The first they know is the ringing of the great bell — La Vacca — in the Palazzo Vecchio. They are down by the pool, dangling their feet in the water, trying to get cool in the airless evening. Esmond gets a kick of pleasure each time he thinks about the baby. He feels at once braver and more nervous than ever before. Ada is still sick, drained by the heat, irritable. ‘The baby is not the most important thing,’ she says with a frown, whenever he drapes moony fingers across her belly. Now frogs swim in the pool, pesto-thick with weed and algae. The dodos seem almost alive, so shrouded are they with moss and lichen.
The bell begins to ring just past seven in the evening. It rings for half an hour without stopping and soon there are pistol shots from the town below them. When the bell stops, they catch distant cheers echoing up the hillside. At once, they look at each other and hurry up to the bedroom. Esmond tunes the radio to the BBC. The announcer — it is Alvar Lidell — speaks in a voice of quiet wonder. The Fascist government of Benito Mussolini has been overthrown in a bloodless coup, he says. Marshal Badoglio has announced that Italy will continue to fight alongside its German allies. Former Prime Minister Mussolini has been sent into exile on the island of Maddalena. There will be a further address by King Victor Emmanuel and Prime Minister Badoglio tomorrow at twelve hundred hours Greenwich Mean Time .
Esmond and Ada stare at each other open-mouthed.
‘What does it mean?’ she asks. ‘Is it over?’

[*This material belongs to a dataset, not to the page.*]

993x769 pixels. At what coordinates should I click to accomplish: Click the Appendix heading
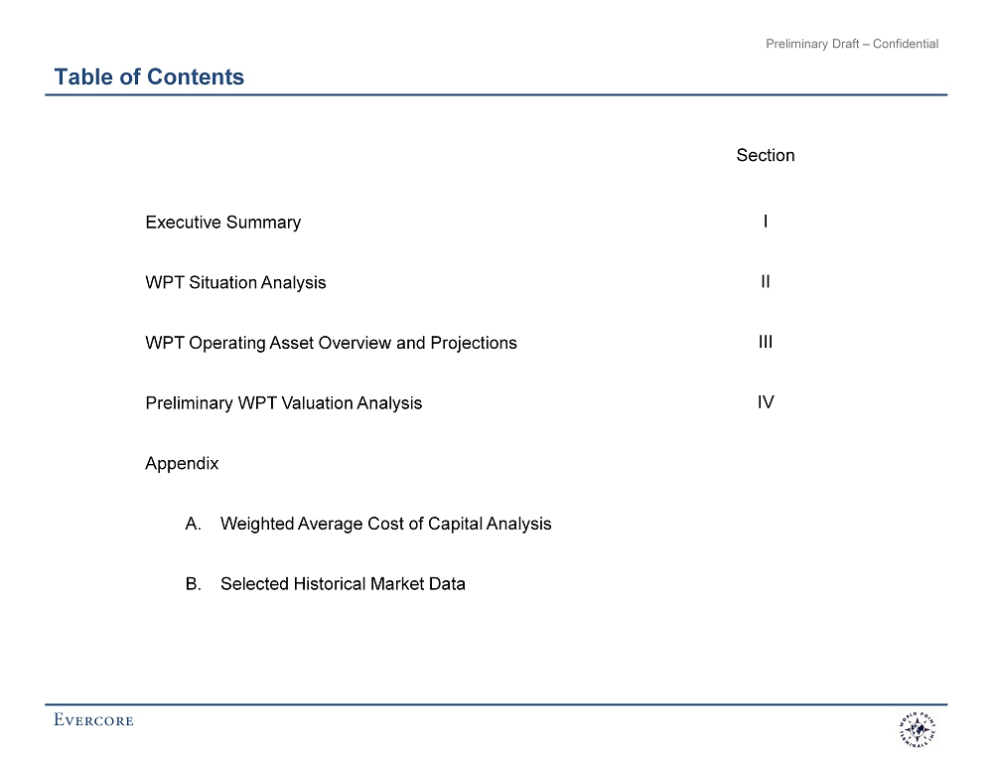[182, 464]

‘The war?’ he says. ‘Not yet. It can’t be. The Germans are still here.’
‘But Musso, he’s gone?’
Esmond nods.
‘And Fascism?’
He shrugs. ‘Badoglio, he’s a soldier, he’s not a Fascist.’ Ada begins to laugh, her hair bouncing as she laughs, her eyes bright and wide. Esmond runs his hands through her laughing hair as La Vacca begins to ring again. They look out of the window and over the city, where puffs of smoke appear and drift in the still evening. Two louder explosions and Esmond cranes his neck around, gazing down over the dusky Boboli Gardens to the Belvedere Fort, which is firing its cannons. Now a crackle of anti-aircraft fire answers from the opposite side of the valley, up towards Fiesole.